De tabel in de Rassenlijst voor witte klaver was 20 jaar oud en ondertussen zijn wel nieuwe rassen ontwikkeld en op de markt gebracht.
Belangrijke eigenschappen
Er is een aantal eigenschappen waarmee een witte klaverras zich kan onderscheiden van andere rassen. Denk aan de gezamenlijke grasklaveropbrengst, standvastigheid, concurrentievermogen en bewortelingseigenschappen.
Qua gezamenlijke grasklaveropbrengst lijken er op de nieuwe rassenlijst geen grote verschillen te zitten tussen rassen. Er is uiteraard een positieve correlatie tussen het aandeel klaver en de jaaropbrengst, waarbij de opbrengst van de eerste snede minder kan zijn bij een te groot aandeel klaver.

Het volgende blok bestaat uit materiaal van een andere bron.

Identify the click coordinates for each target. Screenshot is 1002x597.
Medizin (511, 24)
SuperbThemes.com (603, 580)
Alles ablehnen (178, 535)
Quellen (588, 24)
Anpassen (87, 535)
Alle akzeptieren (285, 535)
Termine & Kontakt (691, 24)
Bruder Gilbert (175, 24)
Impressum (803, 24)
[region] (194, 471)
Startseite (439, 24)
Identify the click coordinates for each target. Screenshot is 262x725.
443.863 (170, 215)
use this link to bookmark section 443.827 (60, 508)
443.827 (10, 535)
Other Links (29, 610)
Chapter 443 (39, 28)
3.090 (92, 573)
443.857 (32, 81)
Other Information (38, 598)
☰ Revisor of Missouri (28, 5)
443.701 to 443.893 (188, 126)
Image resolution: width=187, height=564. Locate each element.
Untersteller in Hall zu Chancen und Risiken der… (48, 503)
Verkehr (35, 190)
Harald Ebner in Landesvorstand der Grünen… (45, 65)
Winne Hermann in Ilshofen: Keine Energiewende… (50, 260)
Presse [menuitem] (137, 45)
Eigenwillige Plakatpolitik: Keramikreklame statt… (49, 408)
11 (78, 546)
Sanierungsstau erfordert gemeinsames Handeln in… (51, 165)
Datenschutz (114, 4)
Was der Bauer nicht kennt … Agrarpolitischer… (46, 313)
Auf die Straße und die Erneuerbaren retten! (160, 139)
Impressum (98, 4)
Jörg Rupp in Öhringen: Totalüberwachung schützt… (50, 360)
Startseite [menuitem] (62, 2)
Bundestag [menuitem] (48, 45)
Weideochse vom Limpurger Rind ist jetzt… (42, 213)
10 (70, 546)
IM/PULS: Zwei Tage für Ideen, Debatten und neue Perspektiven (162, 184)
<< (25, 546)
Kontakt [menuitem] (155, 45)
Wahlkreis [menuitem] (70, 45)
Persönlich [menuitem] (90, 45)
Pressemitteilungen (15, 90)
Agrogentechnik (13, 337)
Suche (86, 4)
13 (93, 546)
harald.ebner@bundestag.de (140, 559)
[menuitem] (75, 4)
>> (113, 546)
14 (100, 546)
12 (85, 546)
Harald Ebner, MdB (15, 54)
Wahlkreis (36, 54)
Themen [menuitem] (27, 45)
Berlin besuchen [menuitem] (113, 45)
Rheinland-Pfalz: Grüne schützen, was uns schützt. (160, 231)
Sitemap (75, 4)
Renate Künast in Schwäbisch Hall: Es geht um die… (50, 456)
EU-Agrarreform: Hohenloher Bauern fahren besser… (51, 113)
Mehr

Bij het kenmerk standvastigheid is bekend dat oudere, grootbladige witte klaverrassen, zoals Aran, een minder goede standvastigheid hebben. De nieuwe grootbladige rassen lijken standvastiger, maar de proeven hebben wellicht niet lang genoeg gelegen om de standvastigheid goed vast te stellen.
Voor het concurrentievermogen is het belangrijk om de ervaring van verschillende percelen mee te nemen in de keuze voor het ras. Zoals genoemd heeft de ene veehouder moeite om zijn klaver in het perceel te houden, terwijl de ander het lastig vindt om ervoor te zorgen dat het niet te veel wordt. Bij problemen om klaver in het bestand te houden kan een veehouder beter kiezen voor een klaver met een hoog concurrentievermogen. Deze zijn beter in staat zich te handhaven in een perceel. Mocht je juist last hebben van te veel klaver dan kun je beter kiezen voor een klaverras dat een wat lager concurrentievermogen heeft om er zo voor te zorgen dat het niet de overhand krijgt.
Beworteling
Daarnaast is binnen de PPS Ruwvoer, Bodem en Kringlooplandbouw onderzoek gedaan naar bewortelingseigenschappen van de klaverrassen in deze rassenproeven. Het concurrentievermogen van witte klaver wordt vooral bepaald door het vermogen om zichzelf te blijven vernieuwen in een perceel. Witte klaver is namelijk een plant die zichzelf voortdurend moet vernieuwen om zichzelf in stand te houden. In de beginfase heeft witte klaver een penwortel die ervoor zorgt dat de klaver in stand blijft. Na één tot anderhalf jaar verdwijnt die penwortel. Dan is de witte klaver totaal afhankelijk van zijn bovengrondse uitlopers (stolonen). Deze groeien aan de plantkant aan en sterven bij het topje af. De overgangsfase van een witte klaver met penwortel naar een witte klaver die volledig afhankelijk is van zijn stolonen komt uit de literatuur naar voren als een belangrijk omschakelpunt.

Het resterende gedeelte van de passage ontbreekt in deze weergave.